After the patient was discharged, a comprehensive four-year follow-up was conducted. Throughout this period, the patient continued her treatment regimen consisting of prednisone and MMF, which effectively maintained her condition until the end of the monitoring period. In the best-case scenario, all indicators exhibited a satisfactory return to the normal range except for the consistently low levels of C3 and C4. Additionally, follow-up MRI scans conducted in April 2018 and April 2020 revealed a significant reduction in the intensity of high-signal areas of the spinal cord (Figures 2C–G). Simultaneously, we regularly monitored the serological markers associated with disease activity, including routine blood tests, RF, ESR, complement C3/C4, and immunoglobulin levels, as outlined in Supplementary Table S1 and illustrated in Figure 3.
Figure 3 The serum concentrations of IgA, IgG, IgM, RF, ESR, C3, and C4 were measured before and after each treatment session, as well as at each follow-up time point. The laboratory indices before treatment were normalized to a value of 1.
Discussion
Neurological involvement in Sjögren’s syndrome (SS) encompasses a wide array of clinical manifestations, including hemiparesis, paraparesis, and blurred vision (3, 9). NMOSD is primarily characterized by severe optic neuritis (ON) and longitudinally extensive transverse myelitis (LETM), spanning multiple spinal cord segments. This condition predominantly affects young adults with a female predominance (10–12). NMOSD is often regarded as a disabling illness, with only a minor fraction of acute NMOSD episodes achieving full remission, while research has shown that approximately 70%-80% of patients are positive for AQP4-IgG expression (10–14). Over 80% of pSS patients who experience acute neurological events, such as myelitis or optic neuritis, have been reported to test positive for AQP4-IgG (14). Research has demonstrated that CNS impairment in conjunction with positive AQP4 antibody testing in pSS patients strongly indicates the coexistence of NMOSD. Furthermore, the presence of AQP4 antibodies is considered a high-risk factor for disease relapse in these individuals (15).
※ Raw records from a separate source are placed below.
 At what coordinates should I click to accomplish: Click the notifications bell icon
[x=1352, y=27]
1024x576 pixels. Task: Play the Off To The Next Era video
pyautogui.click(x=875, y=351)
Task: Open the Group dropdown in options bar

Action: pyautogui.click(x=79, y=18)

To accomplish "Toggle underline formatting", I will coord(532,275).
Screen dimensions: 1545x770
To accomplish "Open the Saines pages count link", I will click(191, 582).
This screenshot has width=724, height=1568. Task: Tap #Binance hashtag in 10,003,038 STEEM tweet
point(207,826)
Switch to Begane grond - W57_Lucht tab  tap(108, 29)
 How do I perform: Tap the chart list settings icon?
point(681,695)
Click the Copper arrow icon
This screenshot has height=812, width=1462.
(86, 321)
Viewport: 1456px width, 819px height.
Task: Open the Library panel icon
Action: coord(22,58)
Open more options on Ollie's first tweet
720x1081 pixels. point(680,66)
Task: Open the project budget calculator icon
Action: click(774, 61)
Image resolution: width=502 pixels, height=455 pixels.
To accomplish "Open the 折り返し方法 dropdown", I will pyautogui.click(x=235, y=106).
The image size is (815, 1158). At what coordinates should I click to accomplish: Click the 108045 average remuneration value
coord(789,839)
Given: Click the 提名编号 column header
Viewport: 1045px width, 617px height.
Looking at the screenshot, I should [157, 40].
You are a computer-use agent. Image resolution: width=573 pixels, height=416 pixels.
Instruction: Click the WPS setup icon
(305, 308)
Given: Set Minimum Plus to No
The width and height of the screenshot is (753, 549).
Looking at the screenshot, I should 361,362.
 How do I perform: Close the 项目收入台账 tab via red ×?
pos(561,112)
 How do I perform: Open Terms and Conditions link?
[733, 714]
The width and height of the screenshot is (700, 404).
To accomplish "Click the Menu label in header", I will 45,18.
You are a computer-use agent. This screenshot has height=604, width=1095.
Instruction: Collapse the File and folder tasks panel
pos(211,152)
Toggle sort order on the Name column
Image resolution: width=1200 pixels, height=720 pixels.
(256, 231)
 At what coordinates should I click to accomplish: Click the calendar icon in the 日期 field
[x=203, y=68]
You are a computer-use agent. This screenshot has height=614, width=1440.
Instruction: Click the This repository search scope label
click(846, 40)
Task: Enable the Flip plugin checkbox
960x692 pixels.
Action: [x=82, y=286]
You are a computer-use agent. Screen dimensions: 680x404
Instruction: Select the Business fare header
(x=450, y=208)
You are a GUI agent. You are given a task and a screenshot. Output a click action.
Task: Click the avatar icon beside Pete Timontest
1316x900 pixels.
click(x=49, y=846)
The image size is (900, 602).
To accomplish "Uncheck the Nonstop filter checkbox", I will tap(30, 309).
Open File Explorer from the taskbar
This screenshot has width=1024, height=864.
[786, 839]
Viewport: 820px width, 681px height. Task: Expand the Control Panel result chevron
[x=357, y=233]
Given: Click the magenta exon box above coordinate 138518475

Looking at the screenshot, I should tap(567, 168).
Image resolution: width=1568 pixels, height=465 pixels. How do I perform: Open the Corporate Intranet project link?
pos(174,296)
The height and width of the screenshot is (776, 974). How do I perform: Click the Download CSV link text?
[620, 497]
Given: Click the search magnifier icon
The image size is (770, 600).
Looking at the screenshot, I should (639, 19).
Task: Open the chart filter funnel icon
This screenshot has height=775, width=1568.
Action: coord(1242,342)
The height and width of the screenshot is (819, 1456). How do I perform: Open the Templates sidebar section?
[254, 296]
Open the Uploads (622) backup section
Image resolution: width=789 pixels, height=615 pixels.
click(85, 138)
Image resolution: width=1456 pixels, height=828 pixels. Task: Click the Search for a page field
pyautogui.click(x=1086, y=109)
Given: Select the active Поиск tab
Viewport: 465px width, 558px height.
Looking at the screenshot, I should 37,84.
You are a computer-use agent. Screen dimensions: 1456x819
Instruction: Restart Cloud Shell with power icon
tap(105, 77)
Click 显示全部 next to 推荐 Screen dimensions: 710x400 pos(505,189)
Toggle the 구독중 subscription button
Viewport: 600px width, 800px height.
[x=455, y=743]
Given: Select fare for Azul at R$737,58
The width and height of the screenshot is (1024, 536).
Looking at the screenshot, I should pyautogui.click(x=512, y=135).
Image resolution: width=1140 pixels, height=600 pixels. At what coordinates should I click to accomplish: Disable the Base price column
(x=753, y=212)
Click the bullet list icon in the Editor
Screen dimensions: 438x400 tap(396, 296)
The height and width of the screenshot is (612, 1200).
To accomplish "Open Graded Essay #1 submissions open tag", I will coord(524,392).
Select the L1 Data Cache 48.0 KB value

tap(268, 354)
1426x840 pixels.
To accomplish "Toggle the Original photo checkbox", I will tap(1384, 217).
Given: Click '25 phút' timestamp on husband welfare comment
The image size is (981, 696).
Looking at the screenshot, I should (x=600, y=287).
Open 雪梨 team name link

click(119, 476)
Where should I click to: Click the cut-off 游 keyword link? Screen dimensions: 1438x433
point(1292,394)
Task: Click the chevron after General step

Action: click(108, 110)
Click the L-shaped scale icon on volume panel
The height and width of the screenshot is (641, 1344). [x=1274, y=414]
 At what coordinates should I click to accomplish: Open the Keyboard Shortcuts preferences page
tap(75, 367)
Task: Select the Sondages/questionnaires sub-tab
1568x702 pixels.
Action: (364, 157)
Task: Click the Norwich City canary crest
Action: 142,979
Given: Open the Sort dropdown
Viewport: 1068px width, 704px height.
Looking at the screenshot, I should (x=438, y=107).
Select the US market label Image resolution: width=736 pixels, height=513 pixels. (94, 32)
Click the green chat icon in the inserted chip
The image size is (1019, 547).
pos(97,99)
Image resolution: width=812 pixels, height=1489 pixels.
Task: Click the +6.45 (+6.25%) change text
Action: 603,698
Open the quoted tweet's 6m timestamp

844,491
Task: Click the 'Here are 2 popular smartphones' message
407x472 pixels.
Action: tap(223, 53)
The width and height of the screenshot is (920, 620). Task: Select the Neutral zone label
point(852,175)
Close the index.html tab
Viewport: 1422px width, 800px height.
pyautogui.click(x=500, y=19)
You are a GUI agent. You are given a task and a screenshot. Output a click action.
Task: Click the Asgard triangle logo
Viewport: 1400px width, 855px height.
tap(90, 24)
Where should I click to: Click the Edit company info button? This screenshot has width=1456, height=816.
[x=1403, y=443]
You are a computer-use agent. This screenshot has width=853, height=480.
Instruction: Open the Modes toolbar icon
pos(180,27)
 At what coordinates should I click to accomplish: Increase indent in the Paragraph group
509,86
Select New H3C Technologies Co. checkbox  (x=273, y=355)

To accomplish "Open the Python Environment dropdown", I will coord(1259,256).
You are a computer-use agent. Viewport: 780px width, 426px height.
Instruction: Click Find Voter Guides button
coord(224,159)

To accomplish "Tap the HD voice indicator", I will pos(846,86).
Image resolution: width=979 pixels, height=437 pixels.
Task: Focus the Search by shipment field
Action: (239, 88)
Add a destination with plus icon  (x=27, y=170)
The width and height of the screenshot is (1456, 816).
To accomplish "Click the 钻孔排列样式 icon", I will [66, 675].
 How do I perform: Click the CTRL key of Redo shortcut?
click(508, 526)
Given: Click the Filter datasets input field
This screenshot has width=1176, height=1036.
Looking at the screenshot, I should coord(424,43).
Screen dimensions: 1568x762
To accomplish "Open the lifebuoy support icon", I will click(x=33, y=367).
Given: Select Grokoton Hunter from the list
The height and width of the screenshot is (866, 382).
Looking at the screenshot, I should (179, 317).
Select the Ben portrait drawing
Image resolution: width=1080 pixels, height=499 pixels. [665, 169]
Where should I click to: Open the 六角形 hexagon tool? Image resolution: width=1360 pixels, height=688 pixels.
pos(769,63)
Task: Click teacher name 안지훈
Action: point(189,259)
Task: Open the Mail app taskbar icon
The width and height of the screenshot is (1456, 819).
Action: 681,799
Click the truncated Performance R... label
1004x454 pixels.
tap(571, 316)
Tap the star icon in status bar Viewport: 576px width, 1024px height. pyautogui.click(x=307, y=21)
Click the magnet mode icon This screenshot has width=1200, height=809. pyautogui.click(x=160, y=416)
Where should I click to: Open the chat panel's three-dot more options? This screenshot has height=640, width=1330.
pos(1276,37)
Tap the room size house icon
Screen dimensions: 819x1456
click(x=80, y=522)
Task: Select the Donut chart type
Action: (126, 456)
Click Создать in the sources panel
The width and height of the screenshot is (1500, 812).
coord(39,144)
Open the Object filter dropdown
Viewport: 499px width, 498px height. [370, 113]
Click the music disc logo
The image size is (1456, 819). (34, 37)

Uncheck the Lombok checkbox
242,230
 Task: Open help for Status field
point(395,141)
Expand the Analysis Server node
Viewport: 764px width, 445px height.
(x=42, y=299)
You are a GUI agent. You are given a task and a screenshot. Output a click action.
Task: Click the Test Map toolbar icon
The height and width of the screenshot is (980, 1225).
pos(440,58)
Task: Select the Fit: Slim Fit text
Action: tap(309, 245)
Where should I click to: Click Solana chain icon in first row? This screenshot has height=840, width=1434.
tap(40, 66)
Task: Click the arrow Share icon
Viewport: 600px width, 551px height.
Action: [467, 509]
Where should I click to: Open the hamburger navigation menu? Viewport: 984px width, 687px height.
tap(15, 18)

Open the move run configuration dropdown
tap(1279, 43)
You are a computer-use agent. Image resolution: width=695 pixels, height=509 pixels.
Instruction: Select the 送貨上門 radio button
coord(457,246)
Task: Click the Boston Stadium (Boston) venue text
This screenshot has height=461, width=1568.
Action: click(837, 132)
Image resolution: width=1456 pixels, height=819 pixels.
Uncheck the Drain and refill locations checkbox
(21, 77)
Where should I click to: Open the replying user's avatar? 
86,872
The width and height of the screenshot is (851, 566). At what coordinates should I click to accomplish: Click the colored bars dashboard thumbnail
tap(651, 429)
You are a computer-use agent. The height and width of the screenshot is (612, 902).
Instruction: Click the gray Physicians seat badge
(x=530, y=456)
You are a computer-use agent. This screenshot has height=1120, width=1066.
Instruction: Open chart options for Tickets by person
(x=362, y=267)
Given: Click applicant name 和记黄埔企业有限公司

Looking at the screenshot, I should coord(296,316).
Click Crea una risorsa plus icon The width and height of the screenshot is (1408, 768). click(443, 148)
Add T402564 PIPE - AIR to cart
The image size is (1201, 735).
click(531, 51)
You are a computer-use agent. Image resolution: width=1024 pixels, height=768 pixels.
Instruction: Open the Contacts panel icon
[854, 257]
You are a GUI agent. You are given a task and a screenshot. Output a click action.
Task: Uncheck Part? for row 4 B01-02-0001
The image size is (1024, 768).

Here, we report the case of a patient who presented with xerostomia and xerophthalmia accompanied by positive ANA, anti-SSA, and anti-SSB titers in the blood. Additionally, salivary biopsy revealed a positive focus score and an abnormal Schirmer’s test, fulfilling the 2002 International Classification Criteria for Sjögren’s syndrome, as proposed by the American-European consensus group (16). Further, the patient simultaneously experienced optic neuritis with severe visual impairment in the right eye. During the disease repapse, involvement of the left eye and manifestations of acute myelitis, including weakness and paralysis of the right lower limb, paresthesia, and bladder dysfunction were also observed. Serum testing indicated positivity for AQP4-IgG, and in combination with the MRI findings, the diagnosis aligned with the criteria for NMOSD.
To date, the relationship between NMOSD and pSS has not been fully elucidated. Some clinicians have suggested that NMOSD may be a manifestation of CNS involvement stemming from pSS (17, 18). However, recent findings have revealed that in SS patients without NMOSD, there is no detectable expression of aquaporin-4 (AQP-4) antibody (19). This suggests that NMOSD is not directly involved in the CNS manifestations of pSS. Both pSS and NMOSD are antibody-mediated autoimmune diseases (8). Although the precise mechanism underlying the coexistence of pSS and NMOSD remains unclear, the formation of AQP4 antibodies is widely recognized as a crucial pathogenic factor in disease progression and clinical onset (20–22). Some researchers have speculated that anti-SSA antibodies and certain inflammatory factors in patients with pSS disrupt the blood-brain barrier via a mechanism involving vasculitis (8, 20). This disruption makes it easier for circulating AQP4 antibodies to target neural structures enriched with AQP-4, leading to NMOSD symptoms (23). Therefore, elimination of pathogenic antibodies is considered important for the treatment of patients with pSS-NMOSD.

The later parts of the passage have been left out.